Is all E-6 chemistry (Bellini, Fuji Hunt etc) also one shot developer?
Fuji chemistry is essentially all designed to be replenished. I imagine the small 'hobby' kits are sold with the idea that they will be used one shot, but Fuji has always been in the volume business and that means they optimize their chemistry to work in a robust way in large volume settings. This means replenishment, but this also means high throughput. It's not something you're going to achieve at home.
In a home setting, what you could do is break it down into each step and then figure out for each step how to do it in an economic way.
The first developer is critical in every way, so there's not much you can do about that.

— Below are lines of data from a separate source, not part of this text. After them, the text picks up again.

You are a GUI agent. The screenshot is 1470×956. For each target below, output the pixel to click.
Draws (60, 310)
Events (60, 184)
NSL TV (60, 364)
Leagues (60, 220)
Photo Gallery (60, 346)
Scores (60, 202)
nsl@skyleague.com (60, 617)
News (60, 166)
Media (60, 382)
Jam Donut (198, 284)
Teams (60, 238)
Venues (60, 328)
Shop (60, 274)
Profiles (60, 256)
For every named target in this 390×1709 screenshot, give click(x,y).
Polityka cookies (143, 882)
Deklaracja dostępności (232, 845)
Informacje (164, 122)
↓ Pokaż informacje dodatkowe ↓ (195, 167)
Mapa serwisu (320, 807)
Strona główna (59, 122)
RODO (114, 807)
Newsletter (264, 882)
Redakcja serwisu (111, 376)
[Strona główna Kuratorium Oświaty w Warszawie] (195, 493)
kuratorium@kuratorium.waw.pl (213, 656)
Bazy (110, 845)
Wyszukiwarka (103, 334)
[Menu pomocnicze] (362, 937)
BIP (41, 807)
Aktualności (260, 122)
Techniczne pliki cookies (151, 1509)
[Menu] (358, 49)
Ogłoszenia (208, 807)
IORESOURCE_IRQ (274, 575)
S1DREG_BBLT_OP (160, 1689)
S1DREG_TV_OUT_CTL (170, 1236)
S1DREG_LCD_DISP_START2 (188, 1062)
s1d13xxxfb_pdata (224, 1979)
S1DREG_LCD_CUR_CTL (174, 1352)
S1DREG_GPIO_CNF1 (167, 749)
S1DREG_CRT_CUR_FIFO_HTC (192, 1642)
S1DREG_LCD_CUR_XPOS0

The color developer is less critical than the FD, but it won't live forever. You may be able to make it last pretty long by storing in a tightly capped bottle without any air (glass, entirely full), and kept in the dark. I'd not take too many chances with it, though.
Baths like fogging, bleach, pre-bleach etc. tend to have good longevity and capacity, but it depends on the exact composition of what you've got. If and how they can be diluted, used beyond stated capacity, replaced with stuff from other kits or DIY-ed, really depends. I suppose a good PDTA C41 bleach will work for E6 as well.
Fixer is basically a pretty standard chemical and any old C41 fixer should work just fine for E6.
Stabilizer can be DIY-ed by just adding a few drops of formalin and optionally some Photoflo to demineralized water.
All this means you have to work out for the brand(s) of chemistry you intend to use how they work (the MSDS and lots of Googling will get you pretty far), what their mechanisms of degradation are, how deviations will affect the final outcome and what the options for stretching, diluting, preserving etc. are.
Maybe
@Rudeofus can offer some suggestions or rectifications on the above in terms of stretching, preserving & diluting chemistry.
But really, it's slide film...there's no fudge factor in it.